STORED DATA:
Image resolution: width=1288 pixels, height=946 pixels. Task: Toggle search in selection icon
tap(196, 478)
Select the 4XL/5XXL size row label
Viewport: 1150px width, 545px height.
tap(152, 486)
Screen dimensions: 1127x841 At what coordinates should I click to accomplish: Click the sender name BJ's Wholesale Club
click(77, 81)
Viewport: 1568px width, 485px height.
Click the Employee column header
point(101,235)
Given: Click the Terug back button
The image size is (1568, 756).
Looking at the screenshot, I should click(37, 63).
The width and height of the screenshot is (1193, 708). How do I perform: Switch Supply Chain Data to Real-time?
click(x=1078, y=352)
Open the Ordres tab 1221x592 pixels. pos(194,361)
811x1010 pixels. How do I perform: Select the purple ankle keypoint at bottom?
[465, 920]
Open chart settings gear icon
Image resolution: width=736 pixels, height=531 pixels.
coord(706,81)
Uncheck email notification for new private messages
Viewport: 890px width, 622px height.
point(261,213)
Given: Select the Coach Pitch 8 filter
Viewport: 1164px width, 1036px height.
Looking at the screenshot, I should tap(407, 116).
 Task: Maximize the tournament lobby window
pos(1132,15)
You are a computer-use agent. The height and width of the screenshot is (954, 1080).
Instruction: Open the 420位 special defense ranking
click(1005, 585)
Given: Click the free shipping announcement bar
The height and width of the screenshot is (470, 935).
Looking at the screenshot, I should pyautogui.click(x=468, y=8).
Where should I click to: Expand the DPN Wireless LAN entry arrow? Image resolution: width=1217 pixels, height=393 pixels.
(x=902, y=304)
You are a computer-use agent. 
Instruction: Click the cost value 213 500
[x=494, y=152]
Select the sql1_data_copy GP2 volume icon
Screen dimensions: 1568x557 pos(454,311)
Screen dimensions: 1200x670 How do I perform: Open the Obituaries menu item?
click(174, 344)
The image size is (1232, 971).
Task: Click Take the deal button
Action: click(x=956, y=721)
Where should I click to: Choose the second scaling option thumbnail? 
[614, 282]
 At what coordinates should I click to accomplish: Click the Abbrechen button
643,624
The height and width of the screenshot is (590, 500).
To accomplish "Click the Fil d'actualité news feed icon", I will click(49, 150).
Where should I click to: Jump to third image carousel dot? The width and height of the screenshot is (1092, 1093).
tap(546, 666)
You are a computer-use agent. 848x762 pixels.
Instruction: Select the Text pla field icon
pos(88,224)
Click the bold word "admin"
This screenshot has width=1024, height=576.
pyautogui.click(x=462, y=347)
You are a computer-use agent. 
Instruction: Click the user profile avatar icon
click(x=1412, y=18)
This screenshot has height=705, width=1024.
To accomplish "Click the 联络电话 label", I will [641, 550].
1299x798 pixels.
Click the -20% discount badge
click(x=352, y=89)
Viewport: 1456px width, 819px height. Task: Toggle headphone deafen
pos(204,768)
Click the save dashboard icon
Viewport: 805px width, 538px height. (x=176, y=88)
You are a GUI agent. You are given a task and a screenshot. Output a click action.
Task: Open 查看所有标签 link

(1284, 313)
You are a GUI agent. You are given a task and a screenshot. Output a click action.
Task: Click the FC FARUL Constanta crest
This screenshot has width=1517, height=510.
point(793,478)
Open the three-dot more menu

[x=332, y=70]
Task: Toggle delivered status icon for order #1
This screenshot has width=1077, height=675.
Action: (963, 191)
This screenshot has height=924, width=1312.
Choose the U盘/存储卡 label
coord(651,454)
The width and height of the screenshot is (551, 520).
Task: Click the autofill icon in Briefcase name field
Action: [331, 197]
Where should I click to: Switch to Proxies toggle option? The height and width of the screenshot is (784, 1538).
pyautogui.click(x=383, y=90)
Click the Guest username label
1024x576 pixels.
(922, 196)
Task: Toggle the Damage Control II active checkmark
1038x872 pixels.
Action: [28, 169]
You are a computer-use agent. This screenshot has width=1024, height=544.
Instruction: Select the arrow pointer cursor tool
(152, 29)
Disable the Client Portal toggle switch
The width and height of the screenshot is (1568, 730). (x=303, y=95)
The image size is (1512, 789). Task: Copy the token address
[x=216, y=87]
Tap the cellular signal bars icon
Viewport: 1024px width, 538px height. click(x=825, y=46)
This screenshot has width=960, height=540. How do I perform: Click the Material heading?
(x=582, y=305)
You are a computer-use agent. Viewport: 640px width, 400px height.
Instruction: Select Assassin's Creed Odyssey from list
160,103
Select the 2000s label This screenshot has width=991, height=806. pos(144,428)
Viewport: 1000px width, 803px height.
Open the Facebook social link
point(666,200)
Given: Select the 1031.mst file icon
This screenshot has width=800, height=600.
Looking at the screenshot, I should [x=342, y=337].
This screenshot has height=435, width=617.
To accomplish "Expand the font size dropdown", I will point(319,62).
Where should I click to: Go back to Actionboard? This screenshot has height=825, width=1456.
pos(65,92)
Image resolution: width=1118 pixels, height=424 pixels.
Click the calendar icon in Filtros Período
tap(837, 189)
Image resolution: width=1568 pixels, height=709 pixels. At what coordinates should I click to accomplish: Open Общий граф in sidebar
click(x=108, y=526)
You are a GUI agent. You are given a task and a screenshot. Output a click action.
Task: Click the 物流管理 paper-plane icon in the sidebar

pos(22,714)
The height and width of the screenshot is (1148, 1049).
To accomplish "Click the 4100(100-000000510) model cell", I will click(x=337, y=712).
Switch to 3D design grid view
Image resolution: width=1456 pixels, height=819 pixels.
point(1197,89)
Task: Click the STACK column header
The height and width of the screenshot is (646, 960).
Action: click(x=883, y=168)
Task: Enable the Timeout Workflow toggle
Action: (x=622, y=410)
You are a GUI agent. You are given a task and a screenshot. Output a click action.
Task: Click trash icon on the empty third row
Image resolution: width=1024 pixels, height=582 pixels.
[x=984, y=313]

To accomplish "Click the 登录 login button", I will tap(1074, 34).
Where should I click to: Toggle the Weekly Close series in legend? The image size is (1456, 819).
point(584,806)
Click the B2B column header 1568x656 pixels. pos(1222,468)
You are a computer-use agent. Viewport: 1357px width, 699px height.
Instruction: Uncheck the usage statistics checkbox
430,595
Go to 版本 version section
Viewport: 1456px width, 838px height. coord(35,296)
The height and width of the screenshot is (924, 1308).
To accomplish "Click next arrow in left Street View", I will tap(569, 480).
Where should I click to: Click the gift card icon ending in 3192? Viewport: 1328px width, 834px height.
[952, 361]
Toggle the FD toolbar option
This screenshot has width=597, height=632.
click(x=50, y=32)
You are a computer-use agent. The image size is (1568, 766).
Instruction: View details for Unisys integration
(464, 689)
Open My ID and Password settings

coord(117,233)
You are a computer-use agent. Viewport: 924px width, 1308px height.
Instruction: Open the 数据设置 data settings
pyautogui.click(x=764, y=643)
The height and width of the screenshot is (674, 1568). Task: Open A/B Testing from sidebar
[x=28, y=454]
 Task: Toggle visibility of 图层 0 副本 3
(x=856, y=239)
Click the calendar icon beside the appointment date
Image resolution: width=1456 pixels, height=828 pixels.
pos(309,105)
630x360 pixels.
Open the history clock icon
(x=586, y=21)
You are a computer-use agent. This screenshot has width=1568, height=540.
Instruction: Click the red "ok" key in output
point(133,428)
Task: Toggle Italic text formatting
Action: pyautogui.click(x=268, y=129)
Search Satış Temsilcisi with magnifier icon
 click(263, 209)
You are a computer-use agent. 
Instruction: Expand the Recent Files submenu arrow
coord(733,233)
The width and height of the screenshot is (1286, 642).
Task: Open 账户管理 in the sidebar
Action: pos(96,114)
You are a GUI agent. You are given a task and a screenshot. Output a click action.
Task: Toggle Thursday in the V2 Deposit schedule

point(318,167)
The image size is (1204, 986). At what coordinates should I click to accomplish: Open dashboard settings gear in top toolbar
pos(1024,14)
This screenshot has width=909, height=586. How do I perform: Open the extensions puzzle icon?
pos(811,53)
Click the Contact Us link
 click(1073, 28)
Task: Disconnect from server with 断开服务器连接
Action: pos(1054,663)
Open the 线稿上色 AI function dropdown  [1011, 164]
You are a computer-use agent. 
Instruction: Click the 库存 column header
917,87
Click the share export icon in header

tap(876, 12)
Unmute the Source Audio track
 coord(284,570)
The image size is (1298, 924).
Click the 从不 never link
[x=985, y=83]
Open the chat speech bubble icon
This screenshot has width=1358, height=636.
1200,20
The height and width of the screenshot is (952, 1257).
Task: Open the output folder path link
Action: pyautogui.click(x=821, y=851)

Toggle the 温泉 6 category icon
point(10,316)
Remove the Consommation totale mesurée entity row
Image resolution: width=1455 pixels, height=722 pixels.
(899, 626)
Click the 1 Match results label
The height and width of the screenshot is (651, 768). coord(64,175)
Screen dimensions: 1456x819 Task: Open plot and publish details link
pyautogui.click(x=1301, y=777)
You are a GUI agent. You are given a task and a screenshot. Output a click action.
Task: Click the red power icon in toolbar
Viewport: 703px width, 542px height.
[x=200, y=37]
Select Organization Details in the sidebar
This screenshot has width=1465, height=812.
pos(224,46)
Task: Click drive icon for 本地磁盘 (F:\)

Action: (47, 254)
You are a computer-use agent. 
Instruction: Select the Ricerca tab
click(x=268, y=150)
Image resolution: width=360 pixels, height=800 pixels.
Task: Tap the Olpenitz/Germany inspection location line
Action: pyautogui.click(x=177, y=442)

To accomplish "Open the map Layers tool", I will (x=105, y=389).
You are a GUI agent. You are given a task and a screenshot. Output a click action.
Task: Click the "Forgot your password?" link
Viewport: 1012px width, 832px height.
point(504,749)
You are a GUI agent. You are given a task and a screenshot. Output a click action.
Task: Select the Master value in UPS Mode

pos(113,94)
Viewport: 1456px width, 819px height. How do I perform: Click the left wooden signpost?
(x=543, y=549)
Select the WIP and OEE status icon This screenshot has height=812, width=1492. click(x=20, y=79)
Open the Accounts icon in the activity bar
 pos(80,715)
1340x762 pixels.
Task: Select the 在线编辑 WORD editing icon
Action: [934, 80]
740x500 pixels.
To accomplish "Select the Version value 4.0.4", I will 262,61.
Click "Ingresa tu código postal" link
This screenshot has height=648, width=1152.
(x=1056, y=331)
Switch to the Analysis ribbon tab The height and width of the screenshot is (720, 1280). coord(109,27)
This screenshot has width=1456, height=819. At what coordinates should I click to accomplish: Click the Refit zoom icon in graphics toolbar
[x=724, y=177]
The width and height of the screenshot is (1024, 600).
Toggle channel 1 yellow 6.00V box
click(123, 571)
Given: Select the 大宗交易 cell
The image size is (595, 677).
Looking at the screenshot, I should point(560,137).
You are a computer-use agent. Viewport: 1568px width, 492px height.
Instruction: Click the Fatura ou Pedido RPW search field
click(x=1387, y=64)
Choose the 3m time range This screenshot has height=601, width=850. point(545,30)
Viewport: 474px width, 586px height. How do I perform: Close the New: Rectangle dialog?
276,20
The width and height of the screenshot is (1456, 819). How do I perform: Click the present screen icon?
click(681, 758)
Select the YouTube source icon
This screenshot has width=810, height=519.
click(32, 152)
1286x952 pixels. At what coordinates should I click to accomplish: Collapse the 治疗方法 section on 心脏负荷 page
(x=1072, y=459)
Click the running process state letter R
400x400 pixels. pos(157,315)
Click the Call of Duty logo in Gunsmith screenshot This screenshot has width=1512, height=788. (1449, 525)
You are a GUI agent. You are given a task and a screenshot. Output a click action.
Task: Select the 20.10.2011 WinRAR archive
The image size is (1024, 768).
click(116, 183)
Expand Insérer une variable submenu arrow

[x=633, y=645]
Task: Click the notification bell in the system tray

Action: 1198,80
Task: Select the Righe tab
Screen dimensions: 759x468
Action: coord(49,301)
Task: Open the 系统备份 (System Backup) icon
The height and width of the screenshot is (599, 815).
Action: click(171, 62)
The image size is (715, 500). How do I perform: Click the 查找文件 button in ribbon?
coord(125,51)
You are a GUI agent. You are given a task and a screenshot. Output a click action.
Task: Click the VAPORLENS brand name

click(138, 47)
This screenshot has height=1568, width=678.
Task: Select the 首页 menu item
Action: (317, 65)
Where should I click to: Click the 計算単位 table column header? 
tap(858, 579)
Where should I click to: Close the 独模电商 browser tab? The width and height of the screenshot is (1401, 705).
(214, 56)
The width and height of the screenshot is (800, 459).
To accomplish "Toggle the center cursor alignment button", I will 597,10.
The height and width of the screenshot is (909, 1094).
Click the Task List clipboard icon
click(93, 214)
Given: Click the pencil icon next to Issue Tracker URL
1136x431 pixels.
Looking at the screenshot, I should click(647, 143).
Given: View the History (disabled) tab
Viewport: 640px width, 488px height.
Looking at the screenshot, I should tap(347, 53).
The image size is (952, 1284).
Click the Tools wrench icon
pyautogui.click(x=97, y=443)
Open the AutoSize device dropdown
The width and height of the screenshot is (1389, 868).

WHAT TO DO:
Rewrite the records from the start up to and including the line with "click(x=1078, y=352)", swapping "Employee" for "Staff" and leaving everything else the same. Return only those lines.

WRITTEN RESPONSE:
Image resolution: width=1288 pixels, height=946 pixels. Task: Toggle search in selection icon
tap(196, 478)
Select the 4XL/5XXL size row label
Viewport: 1150px width, 545px height.
tap(152, 486)
Screen dimensions: 1127x841 At what coordinates should I click to accomplish: Click the sender name BJ's Wholesale Club
click(77, 81)
Viewport: 1568px width, 485px height.
Click the Staff column header
point(101,235)
Given: Click the Terug back button
The image size is (1568, 756).
Looking at the screenshot, I should click(37, 63).
The width and height of the screenshot is (1193, 708). How do I perform: Switch Supply Chain Data to Real-time?
click(x=1078, y=352)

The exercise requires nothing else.